WHAT TO DO:
Having read the records, set them all down exactly as they appear.

(Data items)
===
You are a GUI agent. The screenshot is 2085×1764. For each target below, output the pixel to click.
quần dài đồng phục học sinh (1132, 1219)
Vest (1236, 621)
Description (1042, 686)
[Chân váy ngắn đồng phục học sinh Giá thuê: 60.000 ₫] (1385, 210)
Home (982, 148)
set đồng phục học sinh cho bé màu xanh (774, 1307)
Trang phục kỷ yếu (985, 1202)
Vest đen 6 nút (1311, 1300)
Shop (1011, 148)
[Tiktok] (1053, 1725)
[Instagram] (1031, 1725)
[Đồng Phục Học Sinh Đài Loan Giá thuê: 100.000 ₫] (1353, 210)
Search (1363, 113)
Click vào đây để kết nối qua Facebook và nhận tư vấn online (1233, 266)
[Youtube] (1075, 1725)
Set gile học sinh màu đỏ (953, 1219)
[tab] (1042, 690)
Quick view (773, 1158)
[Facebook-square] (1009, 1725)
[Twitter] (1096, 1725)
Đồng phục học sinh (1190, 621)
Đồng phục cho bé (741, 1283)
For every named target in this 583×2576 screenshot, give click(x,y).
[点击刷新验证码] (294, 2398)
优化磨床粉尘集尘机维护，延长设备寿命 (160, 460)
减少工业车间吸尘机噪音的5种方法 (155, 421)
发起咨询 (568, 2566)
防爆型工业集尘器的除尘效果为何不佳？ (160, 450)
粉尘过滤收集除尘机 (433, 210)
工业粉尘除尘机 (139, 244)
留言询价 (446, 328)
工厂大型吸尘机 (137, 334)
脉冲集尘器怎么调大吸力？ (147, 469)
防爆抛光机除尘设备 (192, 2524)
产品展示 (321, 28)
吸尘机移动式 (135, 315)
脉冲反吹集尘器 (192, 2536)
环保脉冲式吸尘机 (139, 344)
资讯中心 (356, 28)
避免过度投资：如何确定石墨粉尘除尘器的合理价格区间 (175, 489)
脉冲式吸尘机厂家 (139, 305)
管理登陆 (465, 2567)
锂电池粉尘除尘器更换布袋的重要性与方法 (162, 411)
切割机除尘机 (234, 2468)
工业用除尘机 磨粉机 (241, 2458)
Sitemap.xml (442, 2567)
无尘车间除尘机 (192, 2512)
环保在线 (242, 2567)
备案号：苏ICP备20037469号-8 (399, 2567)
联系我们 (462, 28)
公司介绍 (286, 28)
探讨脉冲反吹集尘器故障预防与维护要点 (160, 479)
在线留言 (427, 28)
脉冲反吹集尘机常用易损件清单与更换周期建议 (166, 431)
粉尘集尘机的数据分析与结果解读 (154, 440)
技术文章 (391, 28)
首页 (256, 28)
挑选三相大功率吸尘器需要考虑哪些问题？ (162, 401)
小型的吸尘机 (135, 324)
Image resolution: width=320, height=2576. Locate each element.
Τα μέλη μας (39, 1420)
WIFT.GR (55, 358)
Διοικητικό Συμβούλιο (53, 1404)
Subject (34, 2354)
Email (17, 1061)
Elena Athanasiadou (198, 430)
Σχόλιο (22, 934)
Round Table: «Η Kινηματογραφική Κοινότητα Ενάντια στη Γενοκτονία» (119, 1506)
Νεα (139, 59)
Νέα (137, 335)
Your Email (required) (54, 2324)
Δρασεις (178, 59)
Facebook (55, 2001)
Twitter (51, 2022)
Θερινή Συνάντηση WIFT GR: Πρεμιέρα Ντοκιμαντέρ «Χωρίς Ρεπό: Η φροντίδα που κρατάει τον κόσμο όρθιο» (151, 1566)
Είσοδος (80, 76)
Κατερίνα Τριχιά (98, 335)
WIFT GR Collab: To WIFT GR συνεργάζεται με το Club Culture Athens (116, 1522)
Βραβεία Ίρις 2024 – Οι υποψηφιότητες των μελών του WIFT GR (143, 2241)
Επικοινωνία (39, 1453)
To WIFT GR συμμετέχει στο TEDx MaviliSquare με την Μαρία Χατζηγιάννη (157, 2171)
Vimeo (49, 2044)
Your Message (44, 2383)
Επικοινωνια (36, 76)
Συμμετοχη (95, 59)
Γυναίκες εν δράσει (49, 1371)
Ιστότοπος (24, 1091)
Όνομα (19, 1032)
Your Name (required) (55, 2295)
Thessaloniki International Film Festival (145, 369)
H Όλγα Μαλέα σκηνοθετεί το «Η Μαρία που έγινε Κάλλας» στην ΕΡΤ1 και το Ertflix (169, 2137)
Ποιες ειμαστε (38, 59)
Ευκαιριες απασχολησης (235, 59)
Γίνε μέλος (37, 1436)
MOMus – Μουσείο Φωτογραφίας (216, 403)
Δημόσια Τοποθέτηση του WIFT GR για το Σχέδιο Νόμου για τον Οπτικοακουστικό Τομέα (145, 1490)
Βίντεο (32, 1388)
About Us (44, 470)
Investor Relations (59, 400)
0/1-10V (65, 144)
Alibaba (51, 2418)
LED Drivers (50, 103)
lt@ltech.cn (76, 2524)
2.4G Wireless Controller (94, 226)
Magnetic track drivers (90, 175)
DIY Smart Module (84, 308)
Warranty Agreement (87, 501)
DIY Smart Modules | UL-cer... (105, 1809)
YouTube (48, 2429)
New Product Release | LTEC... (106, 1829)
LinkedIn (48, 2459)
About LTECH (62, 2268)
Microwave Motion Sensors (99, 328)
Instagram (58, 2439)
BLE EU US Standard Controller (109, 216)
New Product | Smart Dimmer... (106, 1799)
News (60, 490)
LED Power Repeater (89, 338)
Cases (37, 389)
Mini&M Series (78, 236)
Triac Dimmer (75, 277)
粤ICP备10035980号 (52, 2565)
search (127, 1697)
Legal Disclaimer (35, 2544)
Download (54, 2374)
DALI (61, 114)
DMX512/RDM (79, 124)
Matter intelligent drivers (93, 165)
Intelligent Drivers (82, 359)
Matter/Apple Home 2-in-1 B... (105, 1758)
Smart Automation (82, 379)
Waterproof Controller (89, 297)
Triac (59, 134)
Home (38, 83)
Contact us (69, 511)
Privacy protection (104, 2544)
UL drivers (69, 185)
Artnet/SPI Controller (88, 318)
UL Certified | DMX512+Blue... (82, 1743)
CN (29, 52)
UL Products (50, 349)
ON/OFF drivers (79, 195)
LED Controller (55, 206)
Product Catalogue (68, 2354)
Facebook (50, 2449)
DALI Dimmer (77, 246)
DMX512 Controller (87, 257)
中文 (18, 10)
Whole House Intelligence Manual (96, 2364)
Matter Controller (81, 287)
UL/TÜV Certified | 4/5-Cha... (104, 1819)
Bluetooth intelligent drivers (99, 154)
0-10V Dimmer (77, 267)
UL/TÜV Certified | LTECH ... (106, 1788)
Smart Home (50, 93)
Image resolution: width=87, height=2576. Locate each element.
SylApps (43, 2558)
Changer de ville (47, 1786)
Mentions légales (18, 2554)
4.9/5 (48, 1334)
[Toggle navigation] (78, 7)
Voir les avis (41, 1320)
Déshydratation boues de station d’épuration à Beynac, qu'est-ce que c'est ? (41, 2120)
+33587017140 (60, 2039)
===
REPLY TO THE TASK:
You are a GUI agent. The screenshot is 2085×1764. For each target below, output the pixel to click.
quần dài đồng phục học sinh (1132, 1219)
Vest (1236, 621)
Description (1042, 686)
[Chân váy ngắn đồng phục học sinh Giá thuê: 60.000 ₫] (1385, 210)
Home (982, 148)
set đồng phục học sinh cho bé màu xanh (774, 1307)
Trang phục kỷ yếu (985, 1202)
Vest đen 6 nút (1311, 1300)
Shop (1011, 148)
[Tiktok] (1053, 1725)
[Instagram] (1031, 1725)
[Đồng Phục Học Sinh Đài Loan Giá thuê: 100.000 ₫] (1353, 210)
Search (1363, 113)
Click vào đây để kết nối qua Facebook và nhận tư vấn online (1233, 266)
[Youtube] (1075, 1725)
Set gile học sinh màu đỏ (953, 1219)
[tab] (1042, 690)
Quick view (773, 1158)
[Facebook-square] (1009, 1725)
[Twitter] (1096, 1725)
Đồng phục học sinh (1190, 621)
Đồng phục cho bé (741, 1283)
For every named target in this 583×2576 screenshot, give click(x,y).
[点击刷新验证码] (294, 2398)
优化磨床粉尘集尘机维护，延长设备寿命 (160, 460)
减少工业车间吸尘机噪音的5种方法 (155, 421)
发起咨询 (568, 2566)
防爆型工业集尘器的除尘效果为何不佳？ (160, 450)
粉尘过滤收集除尘机 (433, 210)
工业粉尘除尘机 (139, 244)
留言询价 (446, 328)
工厂大型吸尘机 (137, 334)
脉冲集尘器怎么调大吸力？ (147, 469)
防爆抛光机除尘设备 (192, 2524)
产品展示 (321, 28)
吸尘机移动式 (135, 315)
脉冲反吹集尘器 (192, 2536)
环保脉冲式吸尘机 (139, 344)
资讯中心 (356, 28)
避免过度投资：如何确定石墨粉尘除尘器的合理价格区间 (175, 489)
脉冲式吸尘机厂家 (139, 305)
管理登陆 (465, 2567)
锂电池粉尘除尘器更换布袋的重要性与方法 (162, 411)
切割机除尘机 (234, 2468)
工业用除尘机 磨粉机 (241, 2458)
Sitemap.xml (442, 2567)
无尘车间除尘机 (192, 2512)
环保在线 (242, 2567)
备案号：苏ICP备20037469号-8 (399, 2567)
联系我们 (462, 28)
公司介绍 (286, 28)
探讨脉冲反吹集尘器故障预防与维护要点 (160, 479)
在线留言 (427, 28)
脉冲反吹集尘机常用易损件清单与更换周期建议 (166, 431)
粉尘集尘机的数据分析与结果解读 (154, 440)
技术文章 (391, 28)
首页 (256, 28)
挑选三相大功率吸尘器需要考虑哪些问题？ (162, 401)
小型的吸尘机 (135, 324)
Image resolution: width=320, height=2576. Locate each element.
Τα μέλη μας (39, 1420)
WIFT.GR (55, 358)
Διοικητικό Συμβούλιο (53, 1404)
Subject (34, 2354)
Email (17, 1061)
Elena Athanasiadou (198, 430)
Σχόλιο (22, 934)
Round Table: «Η Kινηματογραφική Κοινότητα Ενάντια στη Γενοκτονία» (119, 1506)
Νεα (139, 59)
Νέα (137, 335)
Your Email (required) (54, 2324)
Δρασεις (178, 59)
Facebook (55, 2001)
Twitter (51, 2022)
Θερινή Συνάντηση WIFT GR: Πρεμιέρα Ντοκιμαντέρ «Χωρίς Ρεπό: Η φροντίδα που κρατάει τον κόσμο όρθιο» (151, 1566)
Είσοδος (80, 76)
Κατερίνα Τριχιά (98, 335)
WIFT GR Collab: To WIFT GR συνεργάζεται με το Club Culture Athens (116, 1522)
Βραβεία Ίρις 2024 – Οι υποψηφιότητες των μελών του WIFT GR (143, 2241)
Επικοινωνία (39, 1453)
To WIFT GR συμμετέχει στο TEDx MaviliSquare με την Μαρία Χατζηγιάννη (157, 2171)
Vimeo (49, 2044)
Your Message (44, 2383)
Επικοινωνια (36, 76)
Συμμετοχη (95, 59)
Γυναίκες εν δράσει (49, 1371)
Ιστότοπος (24, 1091)
Όνομα (19, 1032)
Your Name (required) (55, 2295)
Thessaloniki International Film Festival (145, 369)
H Όλγα Μαλέα σκηνοθετεί το «Η Μαρία που έγινε Κάλλας» στην ΕΡΤ1 και το Ertflix (169, 2137)
Ποιες ειμαστε (38, 59)
Ευκαιριες απασχολησης (235, 59)
Γίνε μέλος (37, 1436)
MOMus – Μουσείο Φωτογραφίας (216, 403)
Δημόσια Τοποθέτηση του WIFT GR για το Σχέδιο Νόμου για τον Οπτικοακουστικό Τομέα (145, 1490)
Βίντεο (32, 1388)
About Us (44, 470)
Investor Relations (59, 400)
0/1-10V (65, 144)
Alibaba (51, 2418)
LED Drivers (50, 103)
lt@ltech.cn (76, 2524)
2.4G Wireless Controller (94, 226)
Magnetic track drivers (90, 175)
DIY Smart Module (84, 308)
Warranty Agreement (87, 501)
DIY Smart Modules | UL-cer... (105, 1809)
YouTube (48, 2429)
New Product Release | LTEC... (106, 1829)
LinkedIn (48, 2459)
About LTECH (62, 2268)
Microwave Motion Sensors (99, 328)
Instagram (58, 2439)
BLE EU US Standard Controller (109, 216)
New Product | Smart Dimmer... (106, 1799)
News (60, 490)
LED Power Repeater (89, 338)
Cases (37, 389)
Mini&M Series (78, 236)
Triac Dimmer (75, 277)
粤ICP备10035980号 (52, 2565)
search (127, 1697)
Legal Disclaimer (35, 2544)
Download (54, 2374)
DALI (61, 114)
DMX512/RDM (79, 124)
Matter intelligent drivers (93, 165)
Intelligent Drivers (82, 359)
Matter/Apple Home 2-in-1 B... (105, 1758)
Smart Automation (82, 379)
Waterproof Controller (89, 297)
Triac (59, 134)
Home (38, 83)
Contact us (69, 511)
Privacy protection (104, 2544)
UL drivers (69, 185)
Artnet/SPI Controller (88, 318)
UL Certified | DMX512+Blue... (82, 1743)
CN (29, 52)
UL Products (50, 349)
ON/OFF drivers (79, 195)
LED Controller (55, 206)
Product Catalogue (68, 2354)
Facebook (50, 2449)
DALI Dimmer (77, 246)
DMX512 Controller (87, 257)
中文 (18, 10)
Whole House Intelligence Manual (96, 2364)
Matter Controller (81, 287)
UL/TÜV Certified | 4/5-Cha... (104, 1819)
Bluetooth intelligent drivers (99, 154)
0-10V Dimmer (77, 267)
UL/TÜV Certified | LTECH ... (106, 1788)
Smart Home (50, 93)
Image resolution: width=87, height=2576. Locate each element.
SylApps (43, 2558)
Changer de ville (47, 1786)
Mentions légales (18, 2554)
4.9/5 (48, 1334)
[Toggle navigation] (78, 7)
Voir les avis (41, 1320)
Déshydratation boues de station d’épuration à Beynac, qu'est-ce que c'est ? (41, 2120)
+33587017140 (60, 2039)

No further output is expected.